A dredge recycling machine stands next to a pile of coal at the Port of Newcastle in Newcastle, New South Wales, Australia, on Monday, October 12, 2020.
David Gray | Bloomberg | Getty Images
China is facing its worst electricity crisis in years due to a coal shortage. While Australia has the coal Beijing needs, the world’s second-largest economy is unlikely to reverse the unofficial ban on Australian coal imports any time soon, analysts told CNBC.
This is despite recent media reports that China is releasing small amounts of Australian coal that has been stuck in Chinese ports for several months due to the embargo.
“Reports that small amounts of Australian coal have been allowed to clear customs in China have fueled speculation that the Chinese authorities will seek to ease the import ban on Australian coal,” Vivek Dhar, a mining and energy commodities analyst at the Commonwealth Bank of Australia, told CNBC. .
“We don’t think the Chinese authorities will ease China’s ban on Australian coal this winter,” he said.
Late last year, China stopped buying Australian coal. It happened as trade tensions escalated between the two countries after Canberra backed a call for an international investigation into Beijing’s handling of the Covid-19 outbreak.
Before that, Australia was a major supplier of coal to China – in 2019, about 38% of China’s thermal coal imports came from Australia.
China’s energy crisis
China depends heavily on coal for power generation.
Since mid-August, at least 20 counties across the country have reported power outages of varying degrees.
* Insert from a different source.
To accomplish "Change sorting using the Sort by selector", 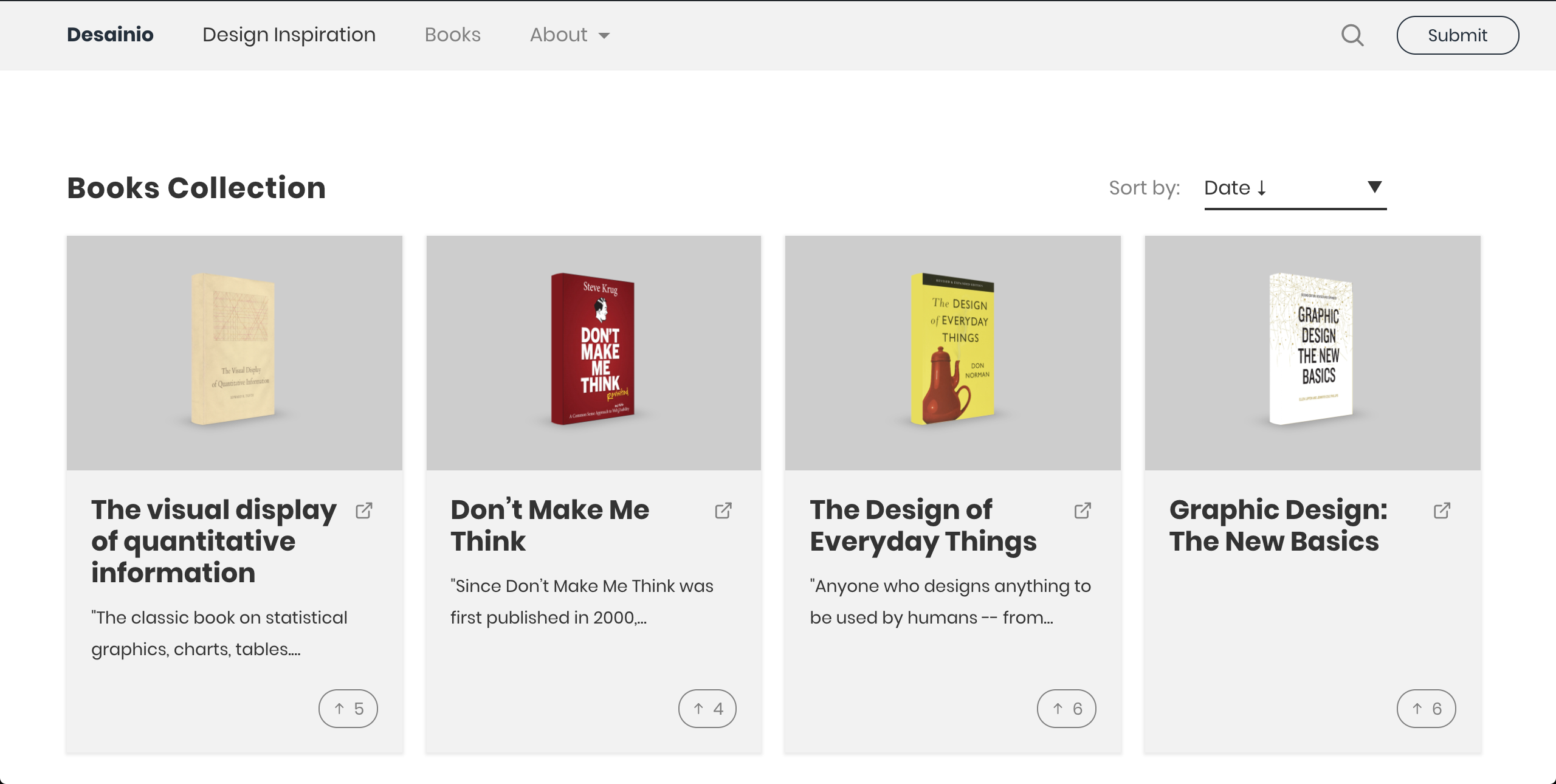I will point(1295,188).
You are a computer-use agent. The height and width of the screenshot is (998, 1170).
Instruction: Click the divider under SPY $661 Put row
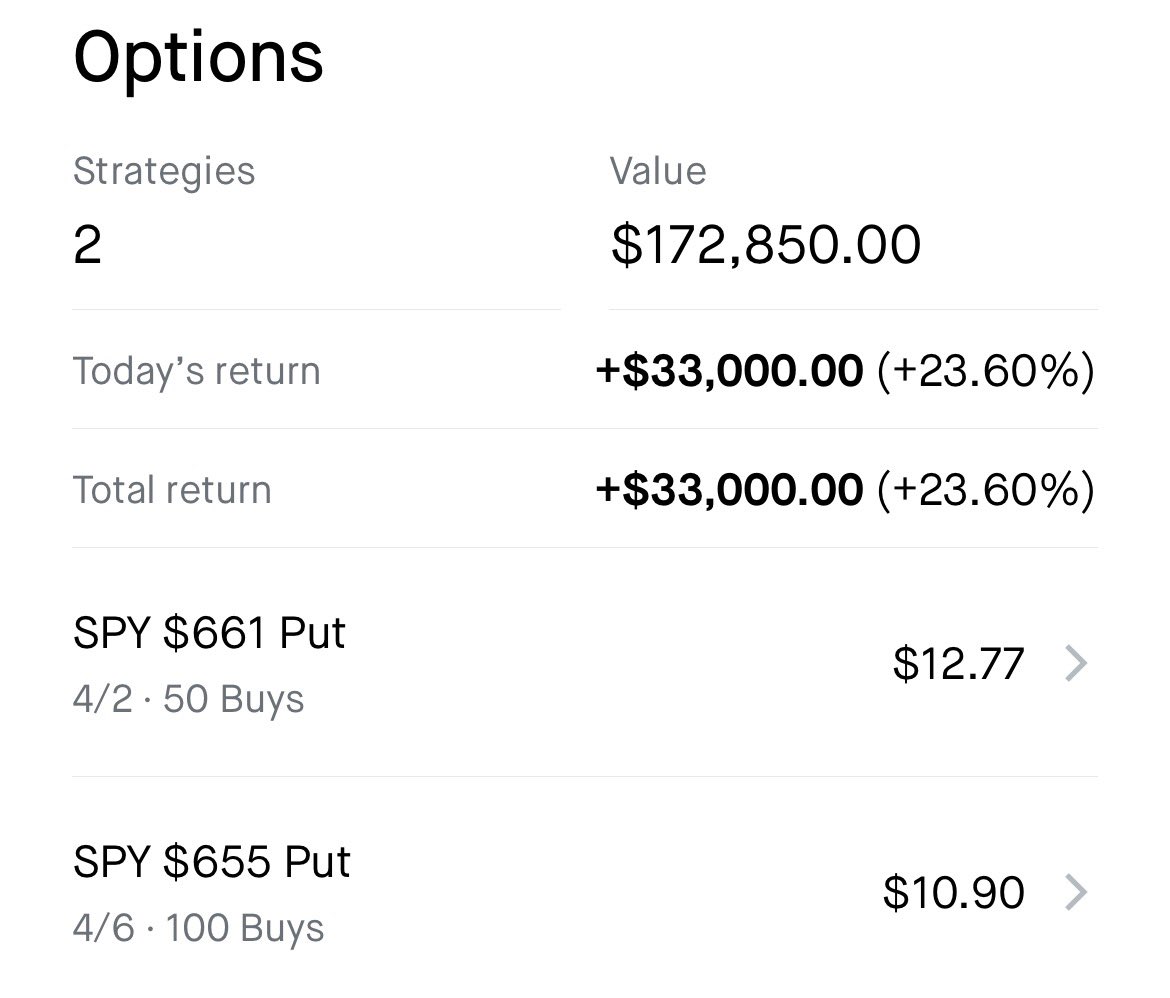(x=585, y=776)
This is due to several factors, including a shortage of coal supplies, tighter government mandates to cut emissions and increased manufacturing demand as the global economy recovers from pandemic lows.
Officials have reportedly urged major state-owned energy companies to secure supplies for the coming winter at any cost.
But analysts say Beijing is not likely to lift import restrictions on Australia anytime soon.
Instead, they expect China will look to boost its own coal production, tap other international suppliers and push its industries to reduce production and emissions.
There are no signs that China will allow companies to buy new shipments of Australian coal, according to Rory Symington, principal analyst at Wood Mackenzie.
“The political situation has not improved at all,” he told CNBC’s “Squawk Box Asia” in mid-October. “This is largely a political issue rather than an economic one, yes, there are no indications of any easing of the ban on new shipments.”
Beijing may also look to other countries for more coal.
“China is likely to push Indonesian suppliers for more coal, but they are almost at peak capacity,” Abinav Gupta, a dry shipping research analyst at Braemar shipbroker, told CNBC earlier this month.
“China is also trying to get more Mongolian and Russian coal to meet its demand; however, there is some competitive pressure for Russian coal from European buyers. We have also seen China buying more coal from suppliers in the Atlantic, such as the United States and Colombia.”
Commonwealth Bank’s Dhar said that despite the unofficial ban on Australia, China’s imports of thermal coal remained “fairly good” due to the increasing volume of supplies from Indonesia and Russia. He said that between January and August, Indonesia accounted for nearly 57% of China’s imports of thermal coal.
Impact on Australia
Australian thermal coal in the port of Newcastle, a standard for the Asian market, It has risen this year despite an import ban in China, according to commodity price supplier Argus.
“The main driver of current thermal coal prices, especially from Australia, is demand in North Asia ahead of this winter,” said Darr. He added that Australian coal prices will likely depend on how cold the next winter will be.
A freight train transporting coal from the Gunnedah coal handling and preparation plant, operated by Whitehaven Coal Ltd. , in Gunnedah, New South Wales, Australia, on Tuesday, October 13, 2020.
David Gray | Bloomberg | Getty Images
High coal prices are unlikely to fall immediately even if China lifts the import ban on Australian coal, according to Shane Oliver, head of investment strategy and chief economist at AMP Capital.
“I doubt that China lifting the import ban will have a significant impact on Australian producers as they will redirect them back to China but they will still get the same price,” he said in an email. “Ultimately, the high prices will not last, but they may continue [be] high for a while now.”
Oliver said Australian export earnings held up well despite the coal ban and a sharp drop in iron ore prices.
Commonwealth Bank’s Dhar said that if Beijing resumed buying coal from Canberra, it would only add to demand for Australian coal and support prices further.
However, Australian officials have criticized China for its trade sanctions extending to other export goods – such as wine and barley.
In a statement to the World Trade Organization last weekAustralia said: “China says these actions reflect legitimate trade concerns; but there is a growing body of information showing that China’s actions are motivated by political considerations.”